**Aim of the exercise:**
Please reproduce all the data exactly as written and omit the pictures.
------ Data to process
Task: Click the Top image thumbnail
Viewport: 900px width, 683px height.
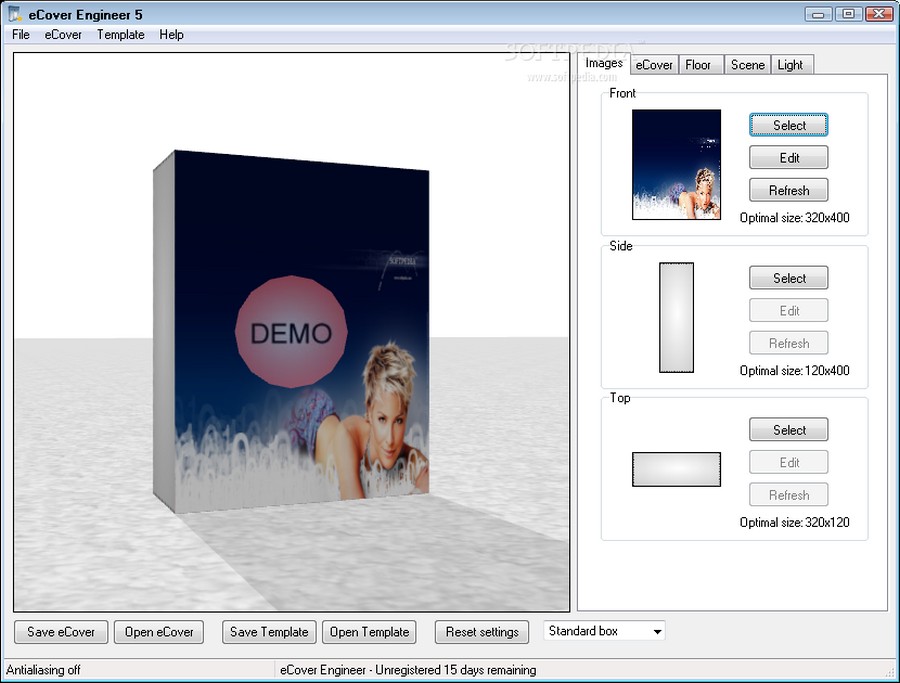Action: [x=676, y=469]
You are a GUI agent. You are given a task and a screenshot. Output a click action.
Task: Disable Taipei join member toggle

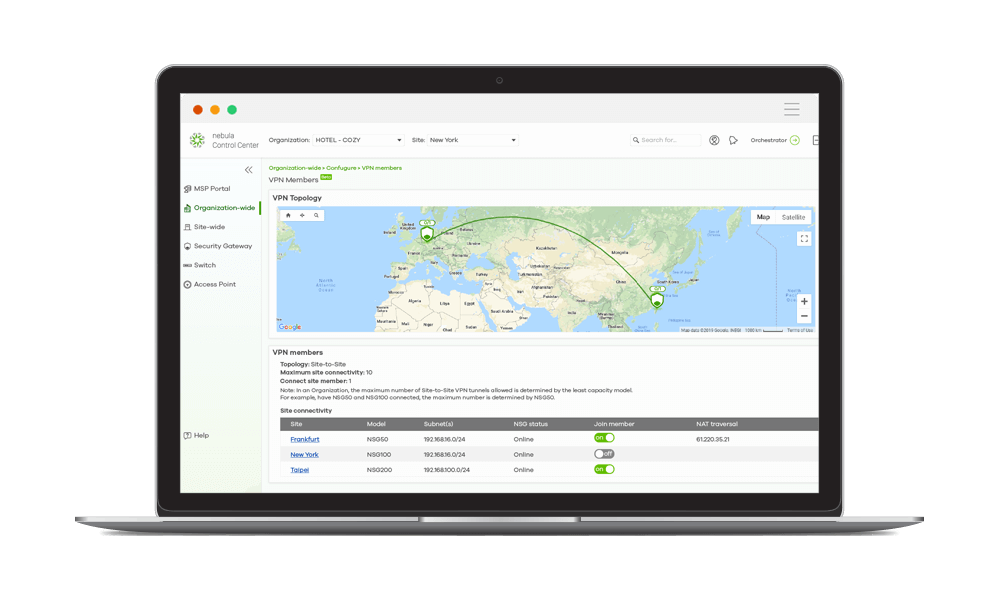point(603,469)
------------
**Answer to the problem:**
Task: Click the Top image thumbnail
Viewport: 900px width, 683px height.
Action: [x=676, y=469]
You are a GUI agent. You are given a task and a screenshot. Output a click action.
Task: Disable Taipei join member toggle

point(603,469)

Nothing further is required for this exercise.